EXERCISE AIM: The answer is to be the data below, written out in full and exactly.

RECORDS TO PROCESS:
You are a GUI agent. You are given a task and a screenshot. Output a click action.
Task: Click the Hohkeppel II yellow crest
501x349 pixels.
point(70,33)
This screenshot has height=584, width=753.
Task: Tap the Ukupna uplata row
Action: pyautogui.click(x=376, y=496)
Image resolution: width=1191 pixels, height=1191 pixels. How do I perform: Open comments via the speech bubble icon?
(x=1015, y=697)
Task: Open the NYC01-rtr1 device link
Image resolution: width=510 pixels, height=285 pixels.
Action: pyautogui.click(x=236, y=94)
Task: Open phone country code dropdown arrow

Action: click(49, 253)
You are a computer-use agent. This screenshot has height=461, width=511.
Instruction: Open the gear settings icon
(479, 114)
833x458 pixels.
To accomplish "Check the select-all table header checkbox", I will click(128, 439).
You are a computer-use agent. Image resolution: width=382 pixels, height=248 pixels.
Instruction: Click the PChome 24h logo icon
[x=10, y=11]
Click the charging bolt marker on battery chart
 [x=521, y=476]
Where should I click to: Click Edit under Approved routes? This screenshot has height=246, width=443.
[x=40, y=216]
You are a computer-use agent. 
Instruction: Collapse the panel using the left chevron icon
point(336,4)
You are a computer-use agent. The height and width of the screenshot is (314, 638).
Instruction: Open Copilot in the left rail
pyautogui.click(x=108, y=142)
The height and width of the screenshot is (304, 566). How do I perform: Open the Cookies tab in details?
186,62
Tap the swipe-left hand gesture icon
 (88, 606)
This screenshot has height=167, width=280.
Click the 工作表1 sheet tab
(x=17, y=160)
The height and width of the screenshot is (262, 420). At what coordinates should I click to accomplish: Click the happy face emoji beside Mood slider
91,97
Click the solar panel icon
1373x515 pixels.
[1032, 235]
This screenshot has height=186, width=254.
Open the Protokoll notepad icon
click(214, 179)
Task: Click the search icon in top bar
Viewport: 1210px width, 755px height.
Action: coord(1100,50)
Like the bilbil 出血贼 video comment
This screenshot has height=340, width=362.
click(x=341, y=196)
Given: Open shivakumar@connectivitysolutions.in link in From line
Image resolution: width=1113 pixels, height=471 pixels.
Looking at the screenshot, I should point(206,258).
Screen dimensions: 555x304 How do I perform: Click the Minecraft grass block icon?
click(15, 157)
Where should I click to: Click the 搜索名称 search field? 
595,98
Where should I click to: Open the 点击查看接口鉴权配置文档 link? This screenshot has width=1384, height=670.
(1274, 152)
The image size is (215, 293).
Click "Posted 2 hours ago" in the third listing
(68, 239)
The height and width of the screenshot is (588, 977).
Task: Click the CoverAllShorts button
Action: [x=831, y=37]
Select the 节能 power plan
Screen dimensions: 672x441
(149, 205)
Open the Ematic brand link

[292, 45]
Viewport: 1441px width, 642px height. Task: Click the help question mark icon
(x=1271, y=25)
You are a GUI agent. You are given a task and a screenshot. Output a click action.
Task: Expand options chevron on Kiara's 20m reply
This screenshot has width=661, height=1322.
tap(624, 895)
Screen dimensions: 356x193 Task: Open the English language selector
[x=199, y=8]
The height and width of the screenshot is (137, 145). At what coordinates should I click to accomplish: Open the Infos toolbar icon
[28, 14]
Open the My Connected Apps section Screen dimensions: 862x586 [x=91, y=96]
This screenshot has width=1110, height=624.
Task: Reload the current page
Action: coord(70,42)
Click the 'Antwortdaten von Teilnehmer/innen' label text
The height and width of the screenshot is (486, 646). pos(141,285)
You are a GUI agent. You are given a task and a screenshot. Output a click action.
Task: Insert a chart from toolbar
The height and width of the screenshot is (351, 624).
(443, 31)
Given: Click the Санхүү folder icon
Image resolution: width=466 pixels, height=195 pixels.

REPLY TO THE TASK:
You are a GUI agent. You are given a task and a screenshot. Output a click action.
Task: Click the Hohkeppel II yellow crest
501x349 pixels.
point(70,33)
This screenshot has height=584, width=753.
Task: Tap the Ukupna uplata row
Action: pyautogui.click(x=376, y=496)
Image resolution: width=1191 pixels, height=1191 pixels. How do I perform: Open comments via the speech bubble icon?
(x=1015, y=697)
Task: Open the NYC01-rtr1 device link
Image resolution: width=510 pixels, height=285 pixels.
Action: pyautogui.click(x=236, y=94)
Task: Open phone country code dropdown arrow

Action: click(49, 253)
You are a computer-use agent. This screenshot has height=461, width=511.
Instruction: Open the gear settings icon
(479, 114)
833x458 pixels.
To accomplish "Check the select-all table header checkbox", I will click(128, 439).
You are a computer-use agent. Image resolution: width=382 pixels, height=248 pixels.
Instruction: Click the PChome 24h logo icon
[x=10, y=11]
Click the charging bolt marker on battery chart
 [x=521, y=476]
Where should I click to: Click Edit under Approved routes? This screenshot has height=246, width=443.
[x=40, y=216]
You are a computer-use agent. 
Instruction: Collapse the panel using the left chevron icon
point(336,4)
You are a computer-use agent. The height and width of the screenshot is (314, 638).
Instruction: Open Copilot in the left rail
pyautogui.click(x=108, y=142)
The height and width of the screenshot is (304, 566). How do I perform: Open the Cookies tab in details?
186,62
Tap the swipe-left hand gesture icon
 (88, 606)
This screenshot has height=167, width=280.
Click the 工作表1 sheet tab
(x=17, y=160)
The height and width of the screenshot is (262, 420). At what coordinates should I click to accomplish: Click the happy face emoji beside Mood slider
91,97
Click the solar panel icon
1373x515 pixels.
[1032, 235]
This screenshot has height=186, width=254.
Open the Protokoll notepad icon
click(214, 179)
Task: Click the search icon in top bar
Viewport: 1210px width, 755px height.
Action: coord(1100,50)
Like the bilbil 出血贼 video comment
This screenshot has height=340, width=362.
click(x=341, y=196)
Given: Open shivakumar@connectivitysolutions.in link in From line
Image resolution: width=1113 pixels, height=471 pixels.
Looking at the screenshot, I should point(206,258).
Screen dimensions: 555x304 How do I perform: Click the Minecraft grass block icon?
click(15, 157)
Where should I click to: Click the 搜索名称 search field? 
595,98
Where should I click to: Open the 点击查看接口鉴权配置文档 link? This screenshot has width=1384, height=670.
(1274, 152)
The image size is (215, 293).
Click "Posted 2 hours ago" in the third listing
(68, 239)
The height and width of the screenshot is (588, 977).
Task: Click the CoverAllShorts button
Action: [x=831, y=37]
Select the 节能 power plan
Screen dimensions: 672x441
(149, 205)
Open the Ematic brand link

[292, 45]
Viewport: 1441px width, 642px height. Task: Click the help question mark icon
(x=1271, y=25)
You are a GUI agent. You are given a task and a screenshot. Output a click action.
Task: Expand options chevron on Kiara's 20m reply
This screenshot has width=661, height=1322.
tap(624, 895)
Screen dimensions: 356x193 Task: Open the English language selector
[x=199, y=8]
The height and width of the screenshot is (137, 145). At what coordinates should I click to accomplish: Open the Infos toolbar icon
[28, 14]
Open the My Connected Apps section Screen dimensions: 862x586 [x=91, y=96]
This screenshot has width=1110, height=624.
Task: Reload the current page
Action: coord(70,42)
Click the 'Antwortdaten von Teilnehmer/innen' label text
The height and width of the screenshot is (486, 646). pos(141,285)
You are a GUI agent. You are given a task and a screenshot. Output a click action.
Task: Insert a chart from toolbar
The height and width of the screenshot is (351, 624).
(443, 31)
Given: Click the Санхүү folder icon
Image resolution: width=466 pixels, height=195 pixels.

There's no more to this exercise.